Knowledge of the characteristics of elite water polo players can be used by coaches in appropriate selection and preparation methods. Several studies have measured the fitness and physiological characteristics of male players (1,3,14,17,21,25), but information about their female counterparts is scarce (12). Previously, studies have used laboratory-based cycle, run, and swim ergometer tests to assess aerobic and anaerobic capabilities of players (1,9,12), whereas others have used various swimming tests that may not necessarily be specific to the game (e.g., 200-m step tests; 6 × 30 m; 2 × 400 m; 4 × 50 m) (3,15,21,25). Thus, the validity and relevance of these tests is questionable if they are not performed in the water or do not simulate the specific nature of the sport.
Existing literature suggests that there are moderate demands on all 3 energy systems during a water polo match, which typically lasts about 1 hour (24). A well-developed aerobic system has been shown to be an important requirement for elite players (6,16). Consequently, Rechichi et al. (19) developed the multistage shuttle swim test to assess the aerobic fitness of water polo players in the field.

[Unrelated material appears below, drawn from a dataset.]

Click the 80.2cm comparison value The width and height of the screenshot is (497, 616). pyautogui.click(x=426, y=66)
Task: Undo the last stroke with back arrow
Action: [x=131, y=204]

This test is based on the multistage shuttle run test developed for land-based intermittent-type sports (10). Additionally, previous match analysis studies have shown that speed over a short distance (<10 m) is of prime importance during the game (11,20), and the ability to elevate the body out of the water is a crucial skill for the purpose of passing, shooting, and defending (22).
Positional differences exist in the skills and abilities required of field players (24). Research on match demands has reported differences between the 2 main positional groups, namely, center and perimeter players (4,23). Specifically, center players spent more time in contact with opponents (i.e., wrestling), and perimeter players performed more sprint swimming (4,23). Differences in match demands between positions may be reflected in distinct physical and fitness characteristics of the players.

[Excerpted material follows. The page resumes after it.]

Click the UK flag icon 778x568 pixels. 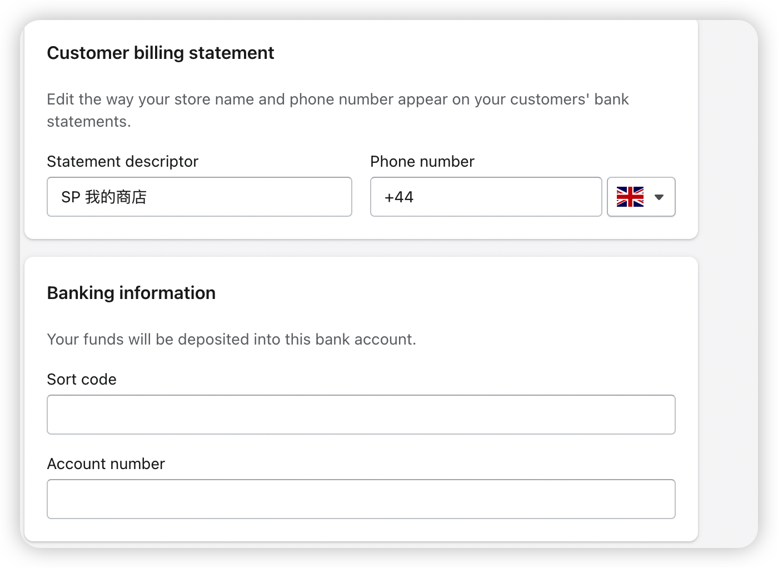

To date, there is a lack of research on the physical attributes of contemporary elite female water polo players, both generally (24) and particularly between positions. Such data would assist coaches in profiling players and evaluating adaptations to training. Therefore, the purpose of this study was to investigate the anthropometric and fitness characteristics of elite female water polo players and examine the differences in characteristics between players of different competition levels and playing positions.
Experimental Approach to the Problem
This study investigated the anthropometric and fitness characteristics of elite national- and international-level female players, who were members of an Australian National Water Polo League Club and the Australian Women's National Squad, respectively. The National Water Polo League is the premier domestic competition in Australia, and the National Squad was the second ranked national team in the world at the time of this study. Testing was conducted during the mid season of the National Water Polo League competition for the National League players and at the end of the general preparation phase for the National Squad players. The 2 main positional groups examined were center and perimeter players. All subjects performed measurements of standard anthropometry, lower-body muscular power, speed, and aerobic fitness. Tests were selected and modified based on the specificity and reliability of the protocols.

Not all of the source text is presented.